What to do:
• 1. Translate this sentence from the forum thread on the CFL grow into Spanish: "My grow space is around 4-6 square feet."
• 2. Reproduce the records word for word, everything from the line containing "Open the Participants panel" down to the end of the records.

Text section:
────────────────
# Nirvana Northern Lights CFL Grow



## cuy103 (May 21, 2009)

Hi everyone.  

Exactly two weeks ago, I germinated 4 seeds.  All four germinated but only three lasted.  So I germinated one more and now I have 3 two week old babies and 1 one week old. 
March 7th, Planted NL #1-3
March 14th, Planted NL #4

As the title states, I'm using CFL's (6500K for VEG, 2700K for FLOWER) from start to finish.  I grew my last crop, Diesel Ryders, with CFL's from start to finish and I was happy with the end results.  I enjoy using these low maintenance and low heat CFL's.  Besides, I don't have the money to purchase a HPS/MH light set with proper fans and ventilation.  
I am using a total of 8 bulbs giving me around 15,000lumens for VEG and around 20,000+ lumens for Flower.

My grow space is around 4-6 square feet.

I am using Fox Farm Ocean Forest soil and the trio line of the liquid fertalizers.  

The AC is set to 78 degrees for the entire house.  Although it's 78 degrees in the house, the grow space is higher, around 88 degrees.  Unfortunately, my hands are tied and I can not lower the temperature unless mother nature decides to have a cold summer. 
The entire room I am growing in is dedicated to these plants, but I'm only growing it in the closet.  So, for my ventilation I will have the window wide open for the entire length of the grow along with a fan to circulate the air.  

I will give, at the least, weekly updates if not more.  I water my plants every 3-4 days which are the days I will take pictures but that's a lot of picture taking for me, lol. 

Pic 1&2: NL1, 14 days

Pic 3&4: NL2, 14 days

Pic 5&6: NL3, 14 days

Pic 7&8: NL4, 7 days

Pic 9: Simple Grow Set-up
These aren't very exciting, but it will be in the next coming weeks.  

 Enjoy 


:watchplant:...praying for a female


----------



## lordhighlama (May 21, 2009)

cool I just picked up some nirvana nl beans myself so I'll be keeping an eye on this one!!!


----------



## NYC_Diesel x Jack_Herer (May 21, 2009)

I like the tight internodal spacing in pic #2, you can tell they are getting enough light.


----------



## smokeup420 (May 21, 2009)

lookin nice bro,, i used CFL's threw my whole grow too, worked fine, although i had 25,000lumes on one plant lol, so yea they do work, plus it was a lowryder checkout my link down below


----------



## cuy103 (May 21, 2009)

NYC_Diesel x Jack_Herer said:
			
		

> I like the tight internodal spacing in pic #2, you can tell they are getting enough light.
────────────────
Material shown:
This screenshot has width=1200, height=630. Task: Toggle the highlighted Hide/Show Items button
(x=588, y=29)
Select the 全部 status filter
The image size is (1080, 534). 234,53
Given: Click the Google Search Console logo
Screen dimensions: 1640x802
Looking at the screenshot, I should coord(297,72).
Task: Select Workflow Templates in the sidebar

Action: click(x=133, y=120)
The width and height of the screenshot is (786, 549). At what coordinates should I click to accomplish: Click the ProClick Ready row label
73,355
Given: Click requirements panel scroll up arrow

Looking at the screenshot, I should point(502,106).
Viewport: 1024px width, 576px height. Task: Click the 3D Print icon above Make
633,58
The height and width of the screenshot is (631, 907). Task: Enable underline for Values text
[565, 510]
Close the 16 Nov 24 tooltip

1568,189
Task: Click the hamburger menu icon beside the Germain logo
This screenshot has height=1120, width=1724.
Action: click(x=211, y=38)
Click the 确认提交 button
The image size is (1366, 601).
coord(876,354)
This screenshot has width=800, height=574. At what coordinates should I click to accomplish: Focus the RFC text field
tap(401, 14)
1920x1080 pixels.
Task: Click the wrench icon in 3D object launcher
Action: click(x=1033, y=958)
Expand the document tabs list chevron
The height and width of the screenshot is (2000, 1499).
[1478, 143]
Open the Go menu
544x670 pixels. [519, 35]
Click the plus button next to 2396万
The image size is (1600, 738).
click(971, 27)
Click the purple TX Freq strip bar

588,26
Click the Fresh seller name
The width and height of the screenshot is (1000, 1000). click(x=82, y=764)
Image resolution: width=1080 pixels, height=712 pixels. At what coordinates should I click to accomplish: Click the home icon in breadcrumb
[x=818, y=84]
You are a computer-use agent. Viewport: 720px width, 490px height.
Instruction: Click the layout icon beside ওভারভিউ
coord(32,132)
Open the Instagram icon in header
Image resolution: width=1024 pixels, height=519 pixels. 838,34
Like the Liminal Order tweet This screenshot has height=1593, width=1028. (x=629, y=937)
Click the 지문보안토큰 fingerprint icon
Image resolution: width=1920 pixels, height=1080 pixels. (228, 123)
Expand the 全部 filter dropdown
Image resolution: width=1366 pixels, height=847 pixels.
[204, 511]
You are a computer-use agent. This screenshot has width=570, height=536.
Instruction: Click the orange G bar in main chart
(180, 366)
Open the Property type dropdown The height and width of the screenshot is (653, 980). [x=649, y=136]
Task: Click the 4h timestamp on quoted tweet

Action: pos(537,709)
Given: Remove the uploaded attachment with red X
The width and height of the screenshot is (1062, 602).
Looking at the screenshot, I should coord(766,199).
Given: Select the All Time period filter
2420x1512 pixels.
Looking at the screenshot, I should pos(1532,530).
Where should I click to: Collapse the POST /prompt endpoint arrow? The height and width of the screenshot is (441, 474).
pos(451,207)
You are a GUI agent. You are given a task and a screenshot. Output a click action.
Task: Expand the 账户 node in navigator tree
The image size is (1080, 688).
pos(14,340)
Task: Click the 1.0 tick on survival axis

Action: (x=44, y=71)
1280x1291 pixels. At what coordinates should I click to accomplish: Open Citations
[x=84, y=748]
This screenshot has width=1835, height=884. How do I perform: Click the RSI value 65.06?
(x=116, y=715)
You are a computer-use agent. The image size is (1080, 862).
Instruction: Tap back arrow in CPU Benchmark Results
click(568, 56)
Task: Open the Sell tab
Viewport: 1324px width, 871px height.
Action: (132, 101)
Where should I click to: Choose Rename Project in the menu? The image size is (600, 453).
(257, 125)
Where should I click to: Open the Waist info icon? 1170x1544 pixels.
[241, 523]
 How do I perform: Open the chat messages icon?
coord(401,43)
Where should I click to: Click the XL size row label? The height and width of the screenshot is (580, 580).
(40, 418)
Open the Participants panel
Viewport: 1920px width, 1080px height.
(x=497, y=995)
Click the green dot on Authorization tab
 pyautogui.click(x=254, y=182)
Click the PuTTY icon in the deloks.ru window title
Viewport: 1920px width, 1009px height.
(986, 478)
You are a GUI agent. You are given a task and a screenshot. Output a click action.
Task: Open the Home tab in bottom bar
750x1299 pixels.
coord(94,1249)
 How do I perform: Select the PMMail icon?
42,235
────────────────
Solved tasks:
• 1. Mi espacio de cultivo es de alrededor de 4 a 6 pies cuadrados.

• 2.
Open the Participants panel
Viewport: 1920px width, 1080px height.
(x=497, y=995)
Click the green dot on Authorization tab
 pyautogui.click(x=254, y=182)
Click the PuTTY icon in the deloks.ru window title
Viewport: 1920px width, 1009px height.
(986, 478)
You are a GUI agent. You are given a task and a screenshot. Output a click action.
Task: Open the Home tab in bottom bar
750x1299 pixels.
coord(94,1249)
 How do I perform: Select the PMMail icon?
42,235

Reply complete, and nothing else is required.